Work item: Transcribe the part of the records that opens with the line containing "This screenshot has width=550, height=481." and closes with the line containing "y-tick-label: -2000 is", including both of those lines, and leave the pictures out of your answer.

Provided data:

%%

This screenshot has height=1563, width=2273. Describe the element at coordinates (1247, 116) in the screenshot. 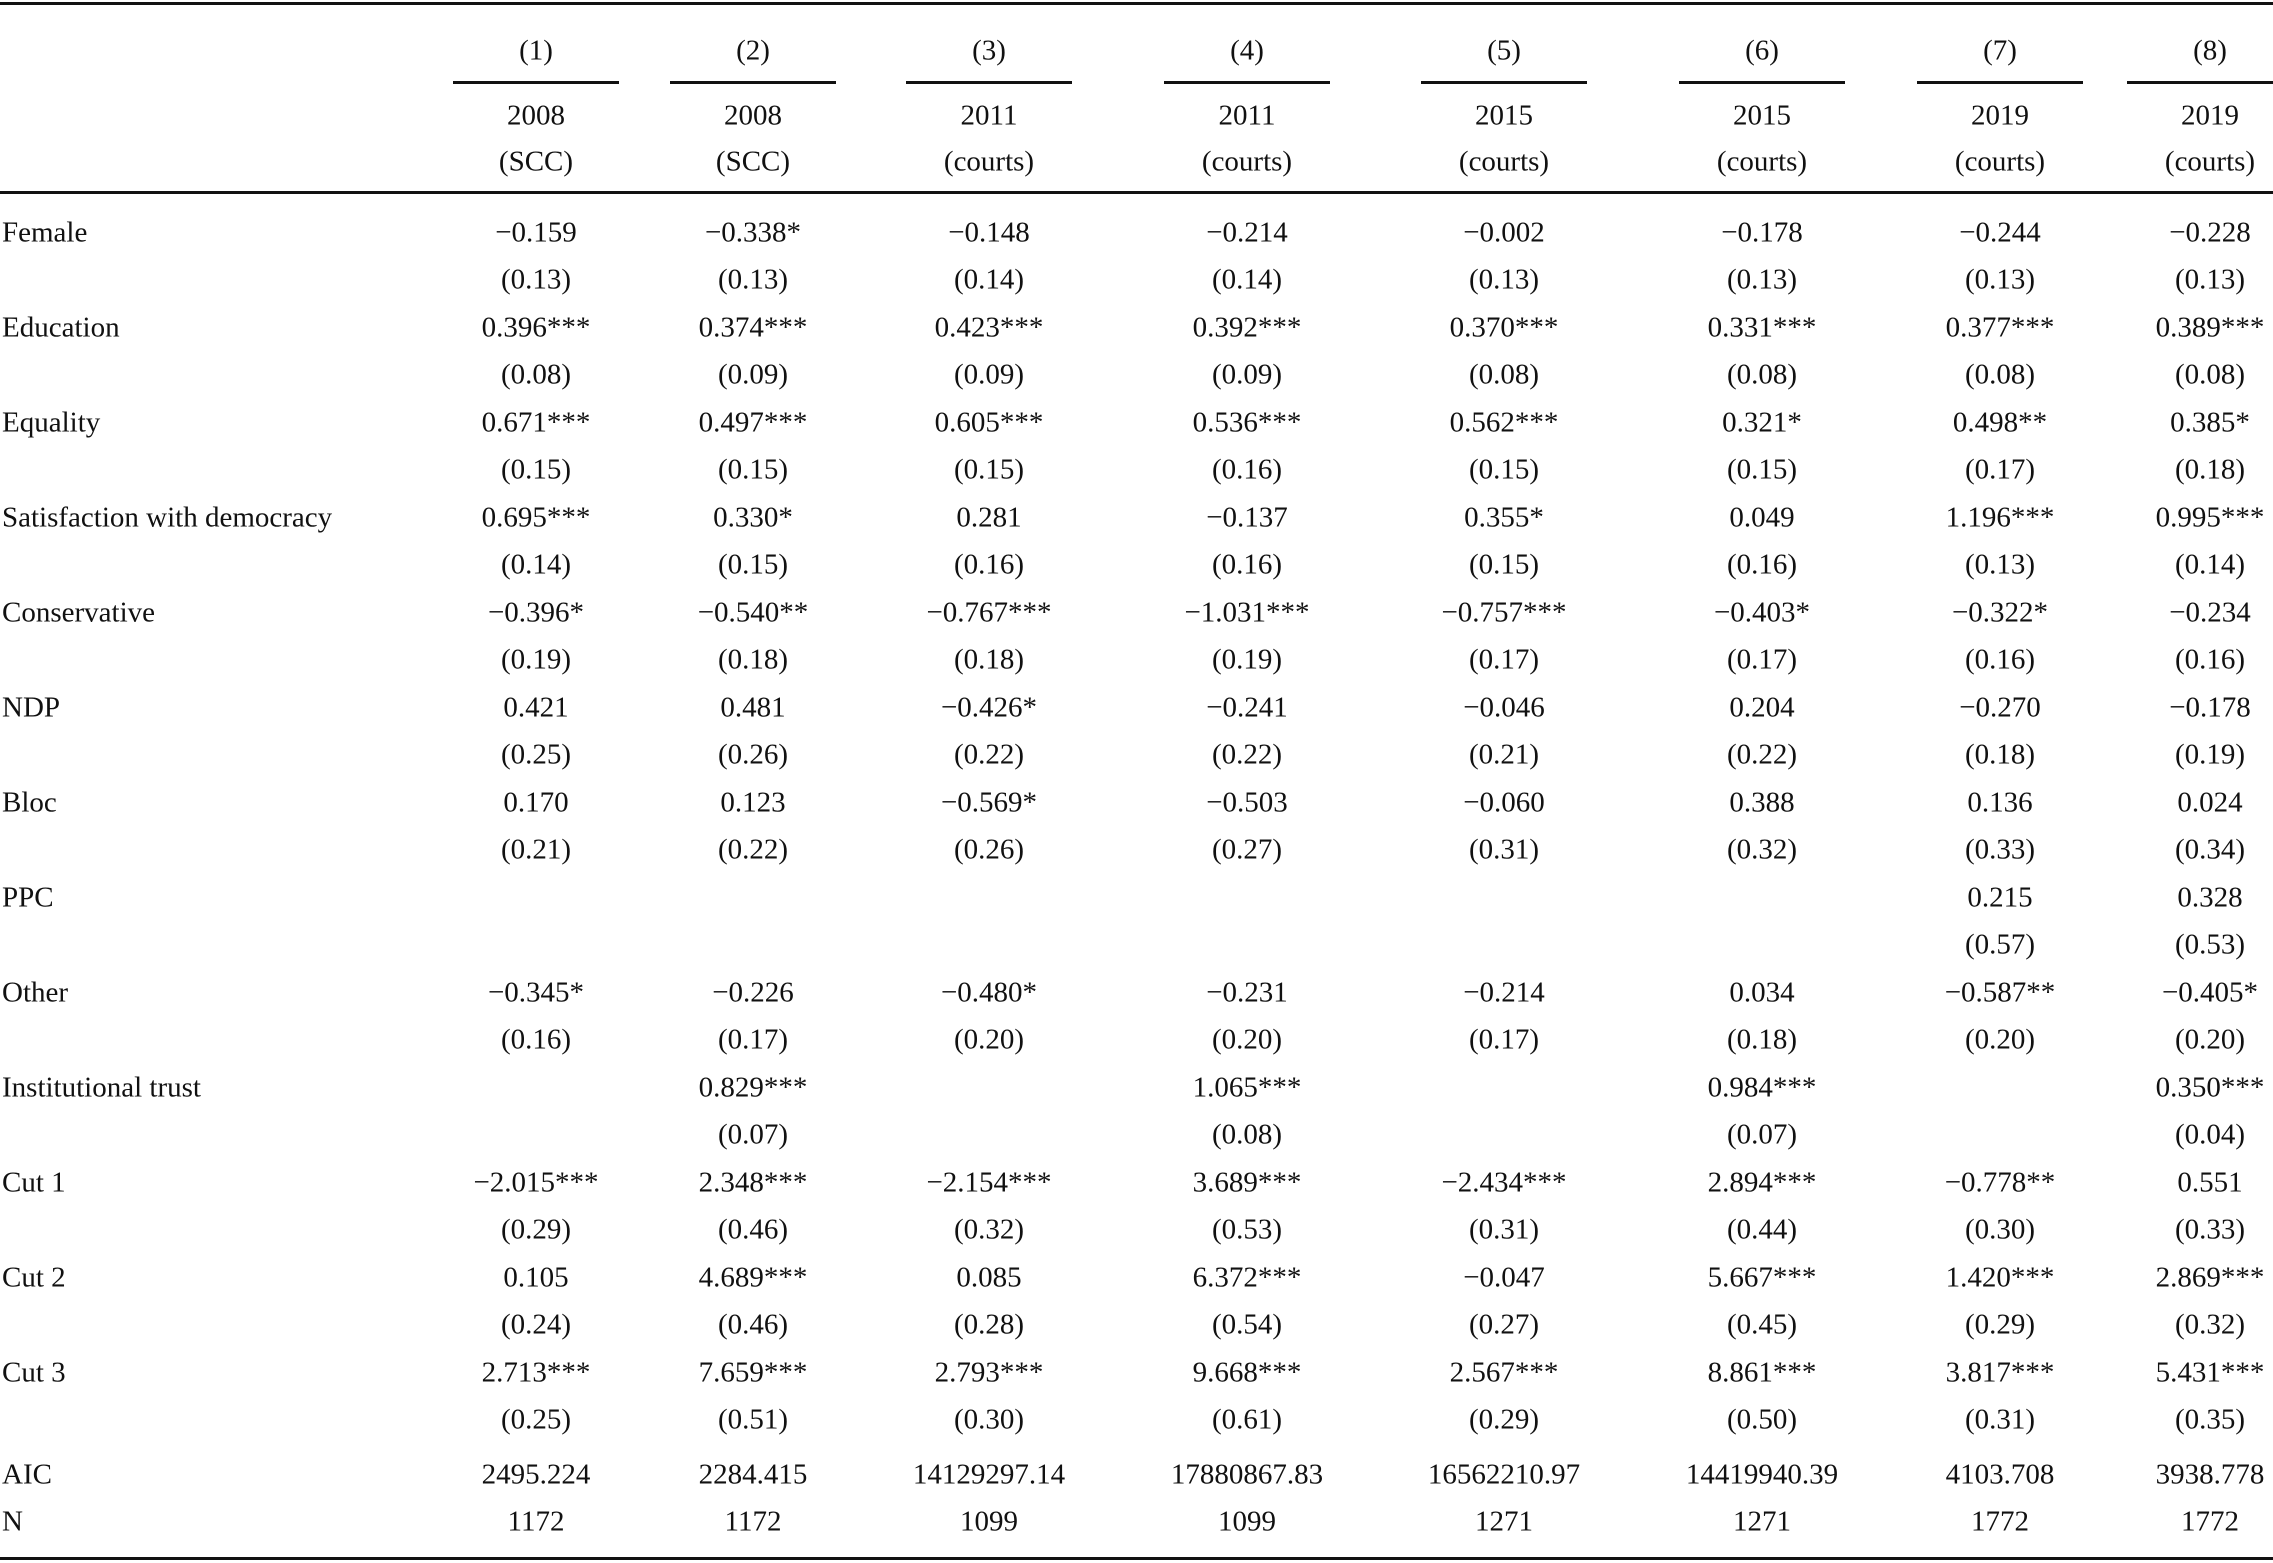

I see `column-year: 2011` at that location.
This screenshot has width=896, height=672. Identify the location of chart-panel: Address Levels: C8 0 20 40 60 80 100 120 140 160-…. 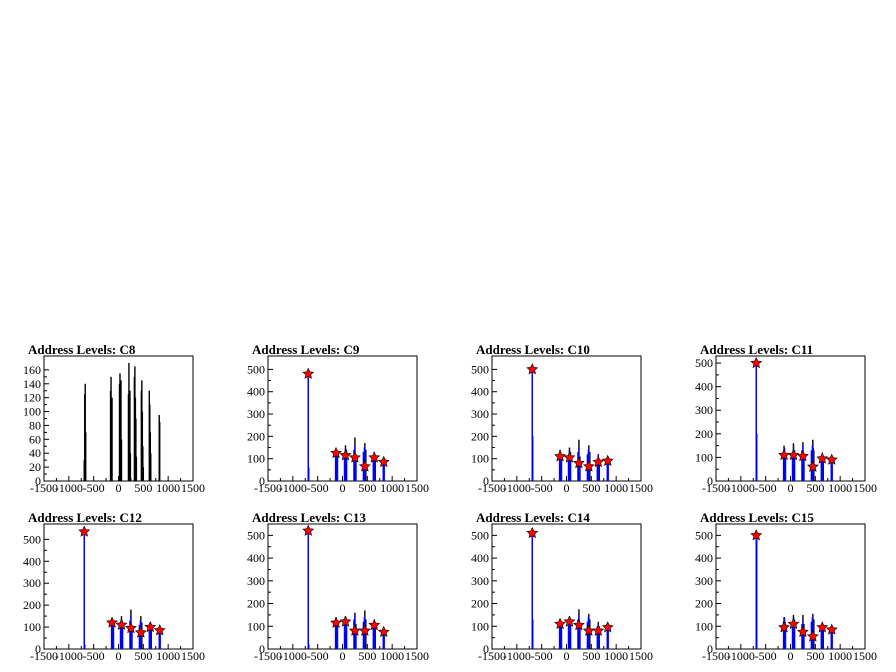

%%
%%

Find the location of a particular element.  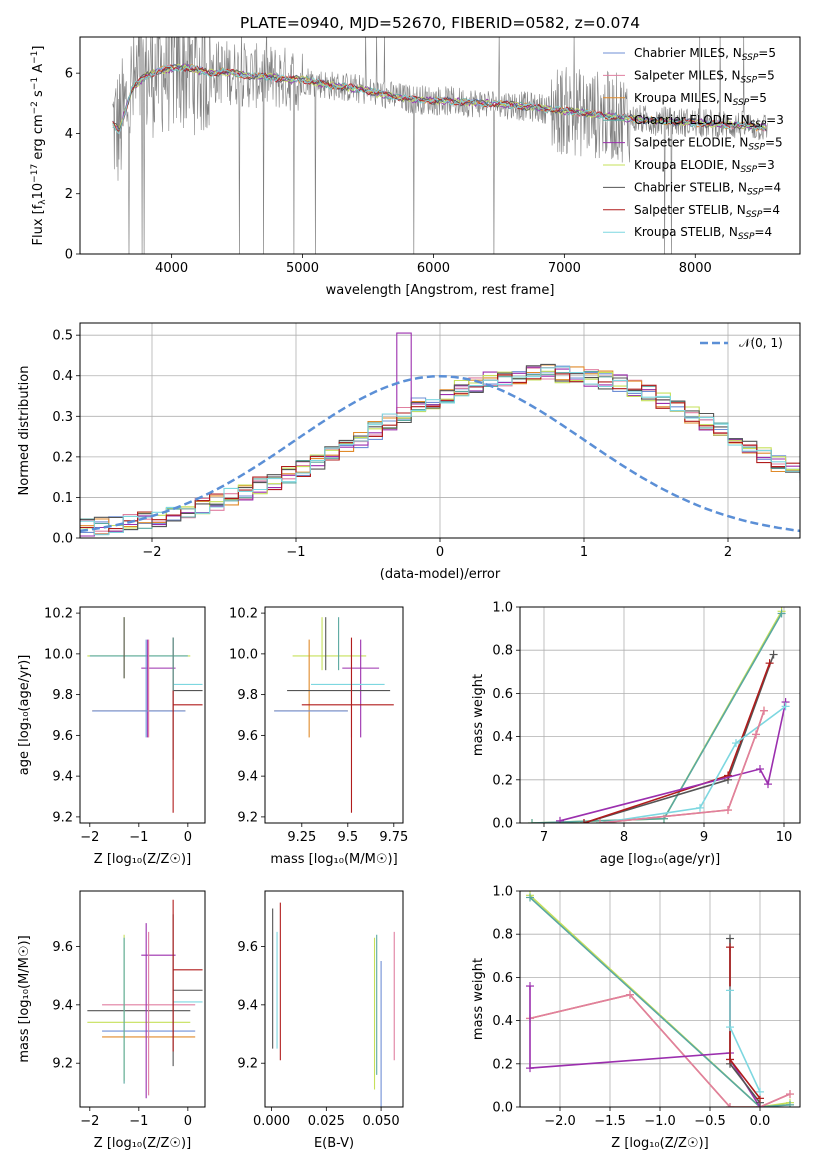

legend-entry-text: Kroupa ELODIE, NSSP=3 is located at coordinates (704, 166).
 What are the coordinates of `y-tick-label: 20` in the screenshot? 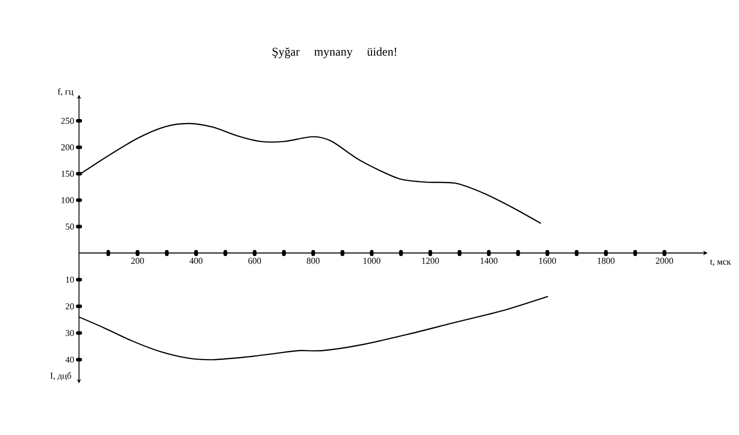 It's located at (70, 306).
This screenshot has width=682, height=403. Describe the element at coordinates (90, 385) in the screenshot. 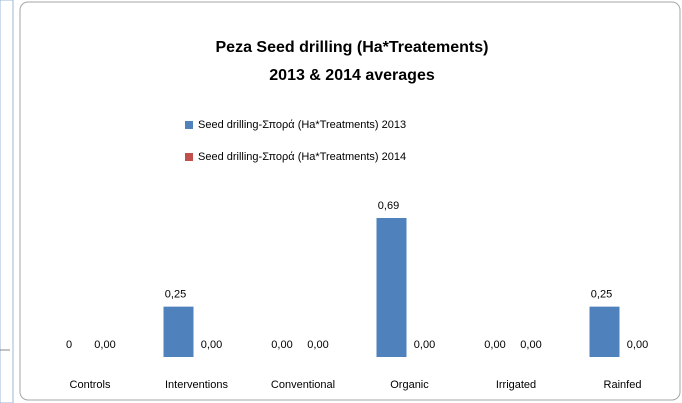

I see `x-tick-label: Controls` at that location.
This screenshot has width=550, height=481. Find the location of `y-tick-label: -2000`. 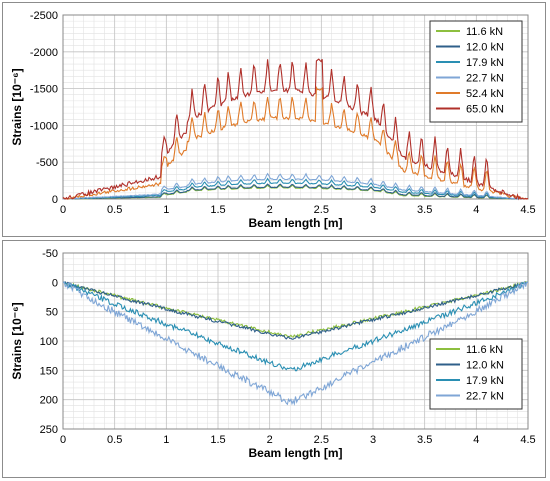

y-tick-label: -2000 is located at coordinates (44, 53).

%%

Exercise output:
This screenshot has width=550, height=481. Find the location of `y-tick-label: -2000`. 

y-tick-label: -2000 is located at coordinates (44, 53).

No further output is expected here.